▶ _TEXT SECTION_
☆ ☆ ☆ ☆

When the heart doesn't beat normally, doctors need to know why. Cardiac electrophysiology studies (EPS) help doctors understand the nature of arrhythmias, or abnormal heart rhythms. These results can help you and your doctor (cardiac electrophysiologist) decide upon the appropriate treatment option, which could range from medicine, a pacemaker, an implantable cardioverter defibrillator (ICD), cardiac ablation or cardiac surgery. These studies take place in a special room called an electrophysiology (EP) lab or catheterization lab while you are mildly sedated.    

Diagnoses & Procedures

During cardiac EPS, doctors insert a thin tube called a catheter into a blood vessel that leads to your heart. A specialized electrode catheter designed for EPS studies lets them send electrical signals to your heart and record its electrical activity. During the study, about three to five electrically sensitive catheters are placed inside the heart to record electrical activity. Cardiac EP studies usually last between one and five hours. If the type and location of the arrhythmia is identified and an appropriate therapy decided, cardiac ablation or insertion of a pacemaker or ICD may be performed during or immediately after the EP study.

☆ ☆ ☆ ☆

▶ _SUPPLIED RECORDS_
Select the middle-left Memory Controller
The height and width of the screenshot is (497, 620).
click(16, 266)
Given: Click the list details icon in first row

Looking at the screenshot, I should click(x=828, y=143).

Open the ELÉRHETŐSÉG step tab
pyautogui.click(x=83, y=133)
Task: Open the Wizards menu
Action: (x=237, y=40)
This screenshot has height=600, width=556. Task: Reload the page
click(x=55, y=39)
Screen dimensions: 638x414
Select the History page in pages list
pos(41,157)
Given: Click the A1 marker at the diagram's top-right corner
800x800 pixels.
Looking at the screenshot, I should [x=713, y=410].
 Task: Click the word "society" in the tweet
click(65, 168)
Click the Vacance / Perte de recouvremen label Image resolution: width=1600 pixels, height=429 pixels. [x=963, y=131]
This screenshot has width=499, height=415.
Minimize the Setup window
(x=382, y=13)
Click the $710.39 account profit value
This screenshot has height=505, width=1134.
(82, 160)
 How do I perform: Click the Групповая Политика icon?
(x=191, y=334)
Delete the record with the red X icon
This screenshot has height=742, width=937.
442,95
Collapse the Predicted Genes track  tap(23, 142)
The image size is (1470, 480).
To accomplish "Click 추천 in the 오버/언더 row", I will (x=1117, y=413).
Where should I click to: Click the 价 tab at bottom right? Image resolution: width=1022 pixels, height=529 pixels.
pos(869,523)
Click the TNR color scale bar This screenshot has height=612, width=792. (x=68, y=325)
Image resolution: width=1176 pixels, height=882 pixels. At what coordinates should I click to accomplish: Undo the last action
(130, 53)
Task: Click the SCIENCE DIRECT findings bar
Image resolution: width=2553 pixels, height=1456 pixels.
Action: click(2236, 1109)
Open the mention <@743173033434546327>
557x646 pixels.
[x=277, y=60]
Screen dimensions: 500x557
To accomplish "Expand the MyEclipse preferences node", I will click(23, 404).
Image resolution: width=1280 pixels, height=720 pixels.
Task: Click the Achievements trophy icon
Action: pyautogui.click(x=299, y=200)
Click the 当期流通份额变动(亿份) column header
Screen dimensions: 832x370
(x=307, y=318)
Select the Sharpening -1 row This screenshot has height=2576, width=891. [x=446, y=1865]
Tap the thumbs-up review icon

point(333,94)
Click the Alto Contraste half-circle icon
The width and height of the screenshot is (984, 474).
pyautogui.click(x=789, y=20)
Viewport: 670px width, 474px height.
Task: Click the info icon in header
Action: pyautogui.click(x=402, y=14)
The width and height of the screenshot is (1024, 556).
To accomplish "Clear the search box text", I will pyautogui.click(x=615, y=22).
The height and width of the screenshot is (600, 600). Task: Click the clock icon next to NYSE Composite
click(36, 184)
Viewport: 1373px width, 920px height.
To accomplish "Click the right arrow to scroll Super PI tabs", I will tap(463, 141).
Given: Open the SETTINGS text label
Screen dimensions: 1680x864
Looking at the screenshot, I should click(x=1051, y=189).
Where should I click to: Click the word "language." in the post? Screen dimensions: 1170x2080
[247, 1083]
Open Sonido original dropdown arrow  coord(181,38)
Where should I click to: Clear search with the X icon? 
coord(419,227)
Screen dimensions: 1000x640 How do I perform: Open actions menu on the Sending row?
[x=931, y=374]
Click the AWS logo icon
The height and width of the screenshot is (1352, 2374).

☆ ☆ ☆ ☆

▶ _QUESTIONS TO ANSWER_
• 1. Answer these questions from the text on cardiac electrophysiology studies, each in a few words:
(a) In what kind of room do the studies take place?
(b) About how many catheters are placed inside the heart during a study?
(c) How long do the studies usually last?
• 2. Using the reasons given in the text on cardiac electrophysiology studies, explain in one to three sentences why doctors perform these studies.
• 3. Extend the text on cardiac electrophysiology studies, starting after its last sentence.

▶ _ANSWERS PER TASK_
• 1.
(a) An electrophysiology (EP) lab or catheterization lab.
(b) About three to five.
(c) Between one and five hours.

• 2. When the heart doesn't beat normally, doctors need to know why, and these studies help them understand the nature of the arrhythmia. The results help the patient and the doctor choose a treatment, which could be medicine, a pacemaker, an ICD, cardiac ablation or cardiac surgery.

• 3.
Who is a Cardiac Electrophysiologist?

Cardiac electrophysiologists are cardiologists who specialize in rhythm disturbances of the heart. They perform some of the most complex and intricate procedures on the heart aimed at treating these life altering conditions. They perform minimally invasive procedures including cardiac ablation utilizing the latest in 3D technology, percutaneous laser lead extraction, and cardiac device implantation.    

What kind of rhythm disorders do electrophysiologists treat?

Cardiac electrophysiologists perform cardiac ablations to treat and many times cure conditions including:
  • Supraventricular Tachycardia
  • Atrial Fibrillation
  • Atrial Flutter
  • Ventricular Tachycardia
  • Wolf-Parkinson-White (WPW) Syndrome
  • Accessory Pathway Mediated Tachycardia
  • Atrial Tachycardia
  • Premature Ventricular Contractions (PVCs)
Electrophysiologists also implant special cardiac devices which can help control problems of slow or fast heart rate and help the heart pump more efficiently in advanced heart failure. Also in select circumstances, they can perform laser lead extraction to remove these devices from the body in cases of infection or malfunction.    

Who is a candidate for a cardiac ablation?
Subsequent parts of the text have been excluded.